松本潤さんが13年ぶりに舞台に出演する。

しかも、その作品は数多くの俳優が出演を熱望する『NODA・MAP』。このニュースは松本潤さんや演劇のファンはもちろんのこと、舞台を観たことのない人

たちの間でも瞬く間に話題となり、「絶対に観たい!」という声が数多く挙がっています。



松本潤さんは、昨年は大河ドラマの主演を務め、今年は稽古期間も含めると数ヵ月にわたる舞台の主演を務めるという振り幅の広さや、常に何かに挑み続ける姿はさすが芸能界においてトップを走り続けてきた方、という印象。そんな松本さんにインタビューを敢行! 舞台にかける意気込みや劇作家・演出家である野田秀樹さんとの関係などもお伺いしました。松本さんの意外な一面が見られるかも!?

あらすじの予習もせずに、まっさらで観て欲しい






─NODA・MAPにご出演されると発表があった日は、SNSなどがかなりバズったかと思いますが、改めて今回の脚本を読まれての感想などをお聞かせください。

「過去の野田作品の戯曲は何度も読んできていますが、出演するのは今回が初めてなので、文字で書かれたものがどういうプロセスを経て具現化していくのかを想像しながら読んでいます。でも、文字だけでは想像しがたいものがあって、まだ見えていない部分がたくさんある感じですね」

──NODA・MAPでは本稽古が始まる前からワークショップも行われると伺いました。

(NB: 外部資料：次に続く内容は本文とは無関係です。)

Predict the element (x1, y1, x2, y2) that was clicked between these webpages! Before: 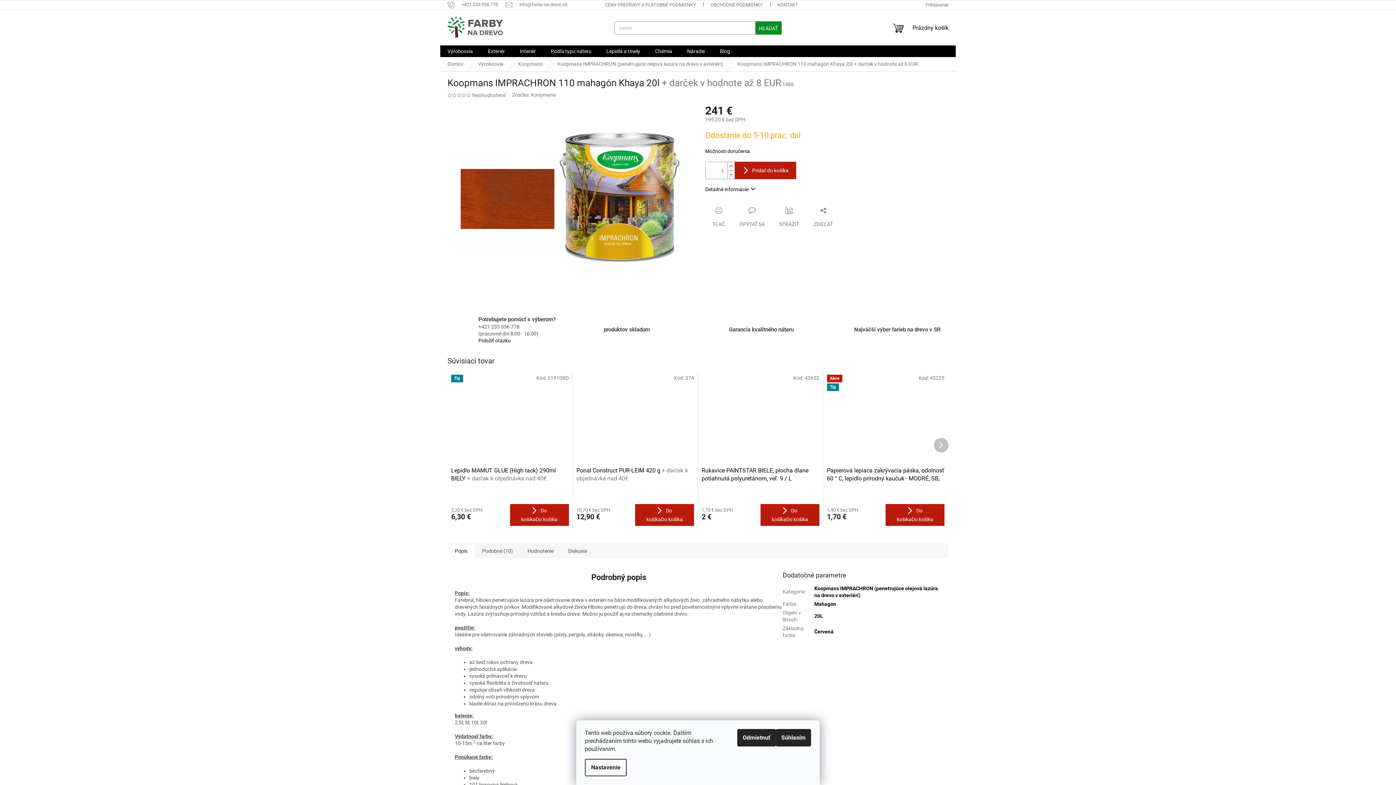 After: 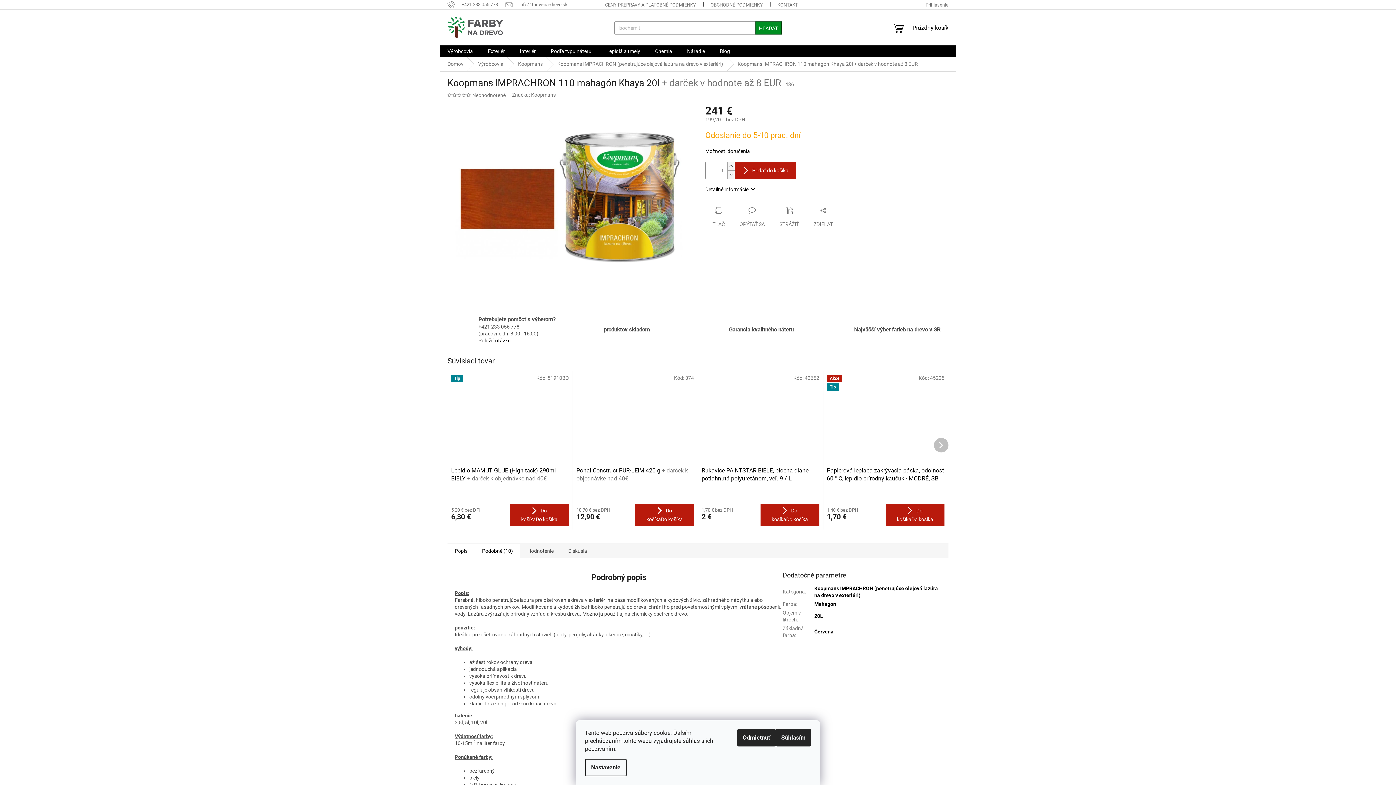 Action: label: Podobné (10) bbox: (474, 543, 520, 558)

「ワークショップでは出演者のアンサンブルを含めた皆さんと、『ちょっと動いてみようか』といろいろと試しながら動いてみて、『ああ、こういうことか』と腑に落ちることも多々あるのですが、まだ全貌は見えてないです。稽古が始まってから見えてくるものがたくさんあると思いますし、一本の線で繋がったときに、どんな作品になるのかというのがまた掴めてくると思います」




─ドストエフスキーの『カラマーゾフの兄弟』をモチーフにした、花火師の一家の話というところまでは公開されていますが、実際に台本を読まれたところで感じている物語の印象を教えてください。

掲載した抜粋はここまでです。